I've been in a very bookish mood of late. I've churned through
countless books over christmas. My room is covered in piles of dusty books I love. My girlfriend has even caught the fever and is reading at a tremendous rate.
I've been fooling around in some
shady things. Like
clit. Ahem.
Convert Lit. I've also been looking at OeB - a 'standard' for the ebook industry.
Rubbishy standard. Everyone takes an OEB and them DRMs it to SFA.
(Translation: OeB isn't used as plain OeB, making me think what is the point?)
Book people just don't get metadata. Librarians kind of do. But book makers, particularly ebook makers, don't really. ISBN? Use it as a what? International identifying number for my work? Why ever should I do that! BAH!
I'll use a GUID. Globally Unique Identifier. Yes, that's it.
Luckily, Amazon provides fixes for this; title based lookup for ISBN.
To that end, I've begun some work. On a Bookshelf. It's in C#, my first decent C# undertaking. There's nothing much at the moment to it, just an OEB Serializer and Unserializer class. Work enough in itself!

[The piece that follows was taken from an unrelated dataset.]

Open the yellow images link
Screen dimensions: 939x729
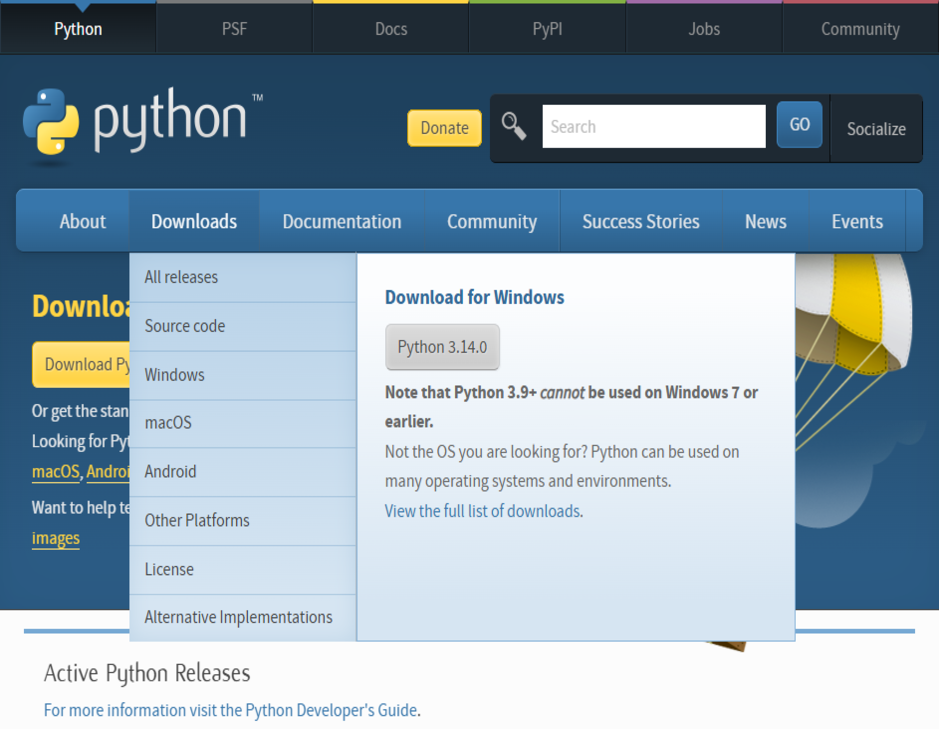tap(56, 538)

Browse the CVS if you care to.
On a cooler note, I found
generation5.org. Generation5 is all about AI, and I found it while googling for LSystems and Virtual Plants. I was wowed at how
easy it was to do much of this. The math isn't hard. Neural Nets are fairly simple to construct, and training seems the hardest part. The coolest-thing-ever was the article on ISBN reading from scanned barcodes via webcam. I'd only ever seen this mentioned before in relation to an Apple application. That is definately on the list of cool things to hack. I'm too lazy to find the link for either.